— Start of GIVEN PASSAGE —

Monday, September 25, 2023

The Kid Detective (2020)


 ☆ ☆ ☆ ½

The Kid Detective (2020) – E. Morgan

As a big fan of the private detective genre, I love a film that knowingly tweaks genre conventions.  There are a lot of misfires out there but fortunately The Kid Detective is a winner. Even if, in the story, he’s actually a bit of a loser.  Adam Brody (who I did not know because I did not watch the O. C.) is all grown up, early 30s, but still living with the repercussions of his successful childhood role as a self-styled “kid detective” who solved crimes for the principal and other local adults, not to mention other kids.  However, he couldn’t solve the mystery of the abducted girl from his class – and this is where the movie proves to be a dark comedy.  Abe Applebaum (Brody) is giving it a go as a private detective, but in reality, he’s not very good and his life is sort of falling apart.  He’s haunted by the signs of his earlier and current failure.  So, when a teen girl shows up asking him to solve the murder of her boyfriend, an actual murder, he takes the case and is forced to go back to his high school (and his high school memories) to try to crack the case.  His methods prove unfortunate (including an arrest) but it is all played for comedy, but unsettling comedy (not for kids) even if you guffaw.  Remarkably, writer-director Evan Morgan (who hasn’t done anything since), manages to keep the story going and even drops hints that would allow you to solve the case (or not, but in retrospect, these are cool).  And there’s a pay-off at the end and some emotional release.  Not a masterpiece but a fun genre film (by someone who loves the form) with something extra for the fans.

 

Thursday, September 21, 2023

The Serpent’s Egg (1977)


 ☆ ☆ ☆

The Serpent’s Egg (1977) – I. Bergman

Ingmar Bergman’s first film shot outside of Sweden (and second in English, after 1971’s The Touch).  This stars David Carradine (selected based on his work on the Woody Guthrie biopic Bound for Glory, 1976) and Bergman’s muse Liv Ullmann. It takes place in 1923 Berlin where inflation has made the Deutschmark completely worthless. Carradine is a former trapeze artist now out of work and a Jew.  The latter is significant because Bergman seems to want to say something about the factors that led to Hitler’s rise and the Holocaust. But he takes a long time to get to the point (and to reveal the meaning of the title).  So, for most of the film, we are treated to Carradine (as Abel Rosenberg) wandering Berlin, often drunk, in and out of the cabaret where his ex-sister-in-law (played by Ullmann) works.  He is frequently interviewed by the police (led by Goldfinger’s Gert Fröbe) who seem supportive but overly interested in his whereabouts and doings (based on his brother’s suicide and his proximity to other recent victims, murders or suicides).  It seems as though we may get a murder mystery from Bergman but it doesn’t really end up that way – instead, we are treated to a sort of twist ending, meant to foreshadow later Nazi experimentation on humans (even as Hitler’s short-lived Munich Putsch is ironically used to suggest he has no future as a leader in Germany).  Bergman does establish a compelling time and place here (with his biggest budget yet) but Carradine is an odd fit for the role and the looseness of the screenplay leaves viewers wondering too much of the time.

— End of GIVEN PASSAGE —

#### GIVEN PROBLEM A
From the listing, copy every line verbatim, starting with the line that contains "Task: Select the bold" and going on through the line that contains "Action: pos(35,376)", both ends included.
The film reviews and the listing are unrelated material.

— Start of INPUT MATERIAL —

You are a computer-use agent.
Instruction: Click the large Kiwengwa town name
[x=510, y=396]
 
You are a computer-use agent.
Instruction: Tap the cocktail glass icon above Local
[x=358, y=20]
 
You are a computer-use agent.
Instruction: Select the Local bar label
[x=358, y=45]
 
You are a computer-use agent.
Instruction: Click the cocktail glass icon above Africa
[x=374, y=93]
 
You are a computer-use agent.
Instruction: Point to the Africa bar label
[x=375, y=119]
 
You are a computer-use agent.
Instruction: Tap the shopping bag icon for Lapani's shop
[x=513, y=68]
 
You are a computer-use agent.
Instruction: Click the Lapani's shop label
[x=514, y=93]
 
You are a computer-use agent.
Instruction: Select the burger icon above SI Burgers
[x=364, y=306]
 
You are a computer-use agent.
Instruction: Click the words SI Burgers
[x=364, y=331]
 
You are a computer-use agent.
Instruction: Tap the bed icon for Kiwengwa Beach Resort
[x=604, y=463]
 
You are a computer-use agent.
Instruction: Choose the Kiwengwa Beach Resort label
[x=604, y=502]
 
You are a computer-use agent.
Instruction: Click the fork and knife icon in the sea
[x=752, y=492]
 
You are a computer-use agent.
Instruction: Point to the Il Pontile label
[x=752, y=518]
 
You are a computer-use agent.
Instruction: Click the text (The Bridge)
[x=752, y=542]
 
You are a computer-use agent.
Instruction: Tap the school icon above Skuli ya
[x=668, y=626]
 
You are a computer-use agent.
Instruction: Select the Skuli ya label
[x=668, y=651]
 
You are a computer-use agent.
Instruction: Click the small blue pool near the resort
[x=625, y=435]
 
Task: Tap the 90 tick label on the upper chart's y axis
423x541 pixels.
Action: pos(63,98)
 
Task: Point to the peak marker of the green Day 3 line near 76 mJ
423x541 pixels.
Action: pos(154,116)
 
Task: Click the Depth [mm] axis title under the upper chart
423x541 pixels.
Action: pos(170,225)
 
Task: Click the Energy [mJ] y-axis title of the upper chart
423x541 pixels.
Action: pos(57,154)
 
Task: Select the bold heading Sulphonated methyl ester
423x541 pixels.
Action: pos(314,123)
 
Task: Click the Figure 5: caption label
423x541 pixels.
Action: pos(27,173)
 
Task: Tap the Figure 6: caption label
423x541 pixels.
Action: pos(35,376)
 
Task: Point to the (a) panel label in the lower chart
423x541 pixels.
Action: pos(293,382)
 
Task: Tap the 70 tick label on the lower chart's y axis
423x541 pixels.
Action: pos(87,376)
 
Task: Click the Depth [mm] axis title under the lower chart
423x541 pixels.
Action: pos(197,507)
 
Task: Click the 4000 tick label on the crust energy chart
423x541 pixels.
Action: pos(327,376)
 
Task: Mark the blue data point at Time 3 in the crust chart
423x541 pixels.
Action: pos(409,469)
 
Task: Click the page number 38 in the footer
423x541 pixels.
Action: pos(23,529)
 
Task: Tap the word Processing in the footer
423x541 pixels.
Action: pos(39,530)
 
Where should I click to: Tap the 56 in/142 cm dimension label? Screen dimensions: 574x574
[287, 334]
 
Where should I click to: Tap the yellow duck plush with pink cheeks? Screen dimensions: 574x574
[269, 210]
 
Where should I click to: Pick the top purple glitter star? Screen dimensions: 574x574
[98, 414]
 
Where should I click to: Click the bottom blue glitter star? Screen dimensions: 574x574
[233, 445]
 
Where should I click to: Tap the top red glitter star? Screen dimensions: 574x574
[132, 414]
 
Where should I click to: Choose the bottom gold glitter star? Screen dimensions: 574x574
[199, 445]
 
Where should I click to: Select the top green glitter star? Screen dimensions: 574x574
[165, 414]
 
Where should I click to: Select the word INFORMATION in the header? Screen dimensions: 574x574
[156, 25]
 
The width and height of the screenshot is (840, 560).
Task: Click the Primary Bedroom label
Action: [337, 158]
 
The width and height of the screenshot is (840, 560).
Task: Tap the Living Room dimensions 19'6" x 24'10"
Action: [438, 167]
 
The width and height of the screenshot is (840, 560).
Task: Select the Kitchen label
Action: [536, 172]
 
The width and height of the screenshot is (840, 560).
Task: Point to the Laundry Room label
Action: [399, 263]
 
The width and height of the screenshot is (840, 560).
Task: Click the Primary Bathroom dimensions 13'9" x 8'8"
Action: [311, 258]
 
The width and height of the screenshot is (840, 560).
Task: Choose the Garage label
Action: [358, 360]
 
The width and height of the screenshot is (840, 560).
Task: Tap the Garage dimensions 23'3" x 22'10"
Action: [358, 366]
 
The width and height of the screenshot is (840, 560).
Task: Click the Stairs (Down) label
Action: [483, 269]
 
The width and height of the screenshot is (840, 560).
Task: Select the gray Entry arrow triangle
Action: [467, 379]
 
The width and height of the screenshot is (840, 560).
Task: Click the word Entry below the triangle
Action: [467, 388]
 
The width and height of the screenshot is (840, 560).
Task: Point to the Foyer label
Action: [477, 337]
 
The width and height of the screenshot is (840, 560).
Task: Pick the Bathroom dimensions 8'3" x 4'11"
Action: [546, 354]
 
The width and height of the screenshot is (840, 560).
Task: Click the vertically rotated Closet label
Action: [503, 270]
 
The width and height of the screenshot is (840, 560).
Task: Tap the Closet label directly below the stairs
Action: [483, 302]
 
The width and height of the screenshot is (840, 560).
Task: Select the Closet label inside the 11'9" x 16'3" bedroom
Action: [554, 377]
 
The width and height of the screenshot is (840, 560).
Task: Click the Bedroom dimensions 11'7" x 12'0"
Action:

— End of INPUT MATERIAL —

#### GIVEN PROBLEM B
Proceed with the film reviews from the point where they stop.

#### WRITTEN RESPONSE A
Task: Select the bold heading Sulphonated methyl ester
423x541 pixels.
Action: pos(314,123)
 
Task: Click the Figure 5: caption label
423x541 pixels.
Action: pos(27,173)
 
Task: Tap the Figure 6: caption label
423x541 pixels.
Action: pos(35,376)

#### WRITTEN RESPONSE B
Tuesday, September 19, 2023

The Hot Spot (1990)


 ☆ ☆ ☆

The Hot Spot (1990) – D. Hopper

Apparently, this neo-noir was actually made from a script originally written for Robert Mitchum and you can imagine his sullen cool working perfectly for the amoral drifter who idles into town, finds himself caught between two women (one bad, one good), and thinks himself up an easy bank robbery.  But instead, director Dennis Hopper wound up with Miami Vice star Don Johnson. He isn’t bad and he isn’t good – but he’s not Mitchum.  Virginia Madsen plays the bad girl, wife of the boss (when Johnson takes a gig selling cars or mostly loafing), and she chews the scenery wildly but is the best thing about the picture. Jennifer Connelly is the good girl but isn’t given much to do.  Hopper manages to create a good deal of atmosphere here in this dead-end Texas town. It feels noir and it feels hot and, yes, steamy (Madsen seems to spend much of the picture nude).  Think they were aiming for The Postman Always Rings Twice (and this might actually be better than Rafelson’s remake). Once the plot decides to get going, it meanders its way to the finish line, where everyone gets what they deserve, even if it isn’t exactly what they want.

 

Sunday, September 17, 2023

The Wolf of Wall Street (2013)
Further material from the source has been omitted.